For Fiat Chrysler, this is just the latest in a spate of recalls affecting other models, including a software issue that caused some Chrysler Pacifica minivans to stall unexpectedly, requiring drivers to turn off and restart the engines to resume driving. According to The New York Times, some drivers reported experiencing stalls in intersections or on highways. Chrysler conducted a full recall of the affected models.
Earlier this month, Consumer Reports declined to recommend Tesla’s new, highly anticipated Model 3 sedan (there were more than 400,000 preorders) because of a software defect. The magazine’s review found a serious safety hazard in testing: The Model 3 took longer to come to a complete stop than any other car on the market. But within a few days, Tesla had rolled out a software update that addressed the problem with the braking system, and Consumer Reports changed its mind and recommended the model.

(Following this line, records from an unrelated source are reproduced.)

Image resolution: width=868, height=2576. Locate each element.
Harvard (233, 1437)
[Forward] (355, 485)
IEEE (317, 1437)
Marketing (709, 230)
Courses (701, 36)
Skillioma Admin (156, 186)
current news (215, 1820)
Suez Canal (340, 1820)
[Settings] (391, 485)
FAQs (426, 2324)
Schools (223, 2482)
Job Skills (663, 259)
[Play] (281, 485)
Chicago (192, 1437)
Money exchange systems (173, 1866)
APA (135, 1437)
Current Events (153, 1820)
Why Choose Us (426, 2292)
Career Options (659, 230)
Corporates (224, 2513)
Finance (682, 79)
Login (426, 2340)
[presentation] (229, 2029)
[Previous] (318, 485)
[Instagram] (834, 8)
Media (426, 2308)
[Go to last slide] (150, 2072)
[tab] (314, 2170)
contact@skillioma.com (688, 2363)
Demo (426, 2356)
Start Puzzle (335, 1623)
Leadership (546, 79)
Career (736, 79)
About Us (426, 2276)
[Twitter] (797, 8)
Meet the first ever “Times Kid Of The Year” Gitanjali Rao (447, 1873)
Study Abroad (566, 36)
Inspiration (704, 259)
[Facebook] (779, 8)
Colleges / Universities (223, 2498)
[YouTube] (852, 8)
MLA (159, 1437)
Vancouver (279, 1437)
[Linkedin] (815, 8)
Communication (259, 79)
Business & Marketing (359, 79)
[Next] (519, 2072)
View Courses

Consumer Reports’ director of automotive testing, Jake Fisher, told CNBC that he’s never seen a car company fix a major performance problem this fast. This really is an industry first, he said, not only because of the speed at which Tesla released the update but also because of the manner in which it was released. While the Fiat Chrysler recalls required drivers to visit a dealership to get the update, Tesla’s was pushed over the air (OTA).
Modern vehicles run on millions of lines of code that control everything from the stereo and display to the brakes and steering. As Consumer Reports points out, when automakers start pushing OTA updates, any failure could be just as dangerous as if a mechanic made a faulty repair — except that it might affect thousands of vehicles simultaneously. Both GM and Ford have said that by 2020, their new models will be able to accept OTA updates.
These incidents, and the rapid pace at which automotive technology is advancing, highlight the critical importance of software testing for automakers. As software assumes control over an increasing number of critical functions, and as consumer demand for connected cars increases, the potential for software-related defects will broaden at pace. Understanding the risks that increasing connectivity causes – and taking steps to prevent them – will become critical to automakers’ success. Stringent QA will be a non-negotiable for these companies, both to ensure safety and functionality and to preserve their images in the public eye. Last week, we saw just how tenuous the latter can be: Just hours after last week’s Fiat Chrysler recall, shares had already dropped 2 percent.
According to Frost & Sullivan, automotive companies will spend more than $80 billion on IT by 2020, more than doubling the industry’s IT spend five years ago. The researcher says that new business models, growing digitization, increasing automation and a focus on end-to-end security are driving the increase.
The growth is impressive, but even so, it’s clear we’re just scratching the surface of software’s far-reaching impact on the automotive industry. Yesterday, The Verge reported that Google’s self-driving car unit, Waymo, put in an order for 62,000 Chrysler Pacifica minivans. Let’s all hope they’ve got a really solid QA process.